Industry enters the campus
Funding of research or research facilities by the industry has been a practice since some decades. Academics now routinely patent discoveries and universities formally connect faculty and students with companies though technology transfer, industrial partnerships, internships and mentoring. Going a step further, industry in the US has started stationing its staff right within the research lab. This removes the physical separation between the market and academia and makes for a relationship where each inspires the other and promotes shared excitement in solving problems.
Co-location presents challenges, of course, say Jana J Watson-Capps and Thomas R Cech, of Bio-c-Frontiers, a start-up co-located in the University of Colorado at Boulder. The first is the difference in motivation, academic or commercial. This demands that the rules be clear, that there are goals to be attained, but without impeding the course of research. Funding of the joint work needs to be from sources other than research funds, like rent from the co-located company or grants. Conflicts, including the ownership of IPR need to be addressed and also evaluation of students by academic standards despite the proximity of other beneficiaries
Co-location goes further than bring research and industry together, it connects the university to the community, and involves the academic view in daily matters, as well as engages the lay public in matters academic, which people too often choose to ignore.
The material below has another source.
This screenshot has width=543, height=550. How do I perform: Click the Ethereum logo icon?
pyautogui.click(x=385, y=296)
Academician and Associate of the Chinese and US National Academies of Sciences and president of Shanghai Jiao Tong University, Jie Zhang describes China’s concern to enable universities sustain the economic growth of the last few decades. Investment has increased and China’s expenditure on research and development in 2012 was over 160 billion dollars and over hundred billion dollars on education. (the picture shows how China’s R&D share, as a percentage of GDP, has grown faster than others’, despite huge rise in GDP)
The R&D expenditure in India, in contrast, was 40 billion dollars in 2012, rising to 44 billion in 2014.The education budget was below ten billion dollars in 2012.
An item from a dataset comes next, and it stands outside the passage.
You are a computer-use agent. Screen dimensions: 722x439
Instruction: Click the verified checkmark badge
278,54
The number of full time researchers in China increased by 38% from 2005 to 2012, of published articles by 54% and the patents awarded increased 8-fold in the same period. But the quality of research, Jie Zhang says, as judged by how often Chinese papers are cited, has not kept pace. In the year 2007, Shanghai Jiao Tong University hence embarked on an improvement drive, through high quality recruitment, recognition and incentives. World class scientists were hired to work at the cutting edge and to set a high bar. New junior researchers were competitively selected and their progress carefully evaluated. Attractive salary, incentive and career paths were devised and schools were given autonomy, finally arriving at a performance based tenure regime similar to that of the leading US universities. And for existing academics who do not fit into the new system, there is a fair exit scheme, which makes the change acceptable.
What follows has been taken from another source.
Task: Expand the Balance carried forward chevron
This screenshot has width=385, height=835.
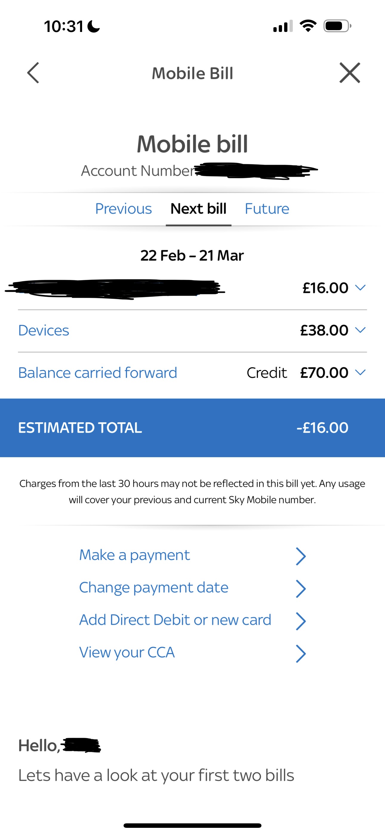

The measures taken have brought the university within top ranks worldwide and both patents publications are growing and so are citations. The measures have prompted a shift in educational emphasis and a culture that values and rewards innovation has taken root, he says.
The German experienceg
Chemist Worfgang Hermann, president of the Technical University of Munich since 1995, has succeeded in changing the archaic, hidebound, bureaucratic legacy since the 1960s and turning the university into a model of creativity, freedom, flexibility, writes Alison Abbott in the Nature review. Hermann replaced the control of the Government education ministry with a board of trustees, she says, and restructured the university on the lines of MIT in USA. He brought in rigorous and uniform coursework for PhD candidates so that a graduate school could maintain a standard. The freedom to raise funds, as an ‘entrepreneurial university’ was a revolutionary change, in keeping with the changed role of modern universities.
While there was resistance to the changes, the results –soaring scholarly output and sumptuous funding has put an end to all of it. “This new culture is now ingrained,” says Herrmann. “The next generation of leadership will continue in this vein.”
Korea - flipped classroom
Tae Eog Lee, who heads the Centre for Excellence in Teaching and Learning at Korean Advanced Institute of Science and Technology (KAIST) University at Daejeon, South Korea, has actually suspended the practice of teaching by lecture, says writer Mark Zastrow. In the ‘flipped classroom’, as Lee describes his new method, students do not sit through lectures, but they watch on-line lessons at home and come to class to discuss concepts and work on problems in groups. Teaching staff supervise and support, but the learning is by the students themselves. Lee says this way encourages creativity, teamwork and curiosity, all of which is suppressed by a one-way lecture, or even, as many believe, by Korea’s hierarchical society itself.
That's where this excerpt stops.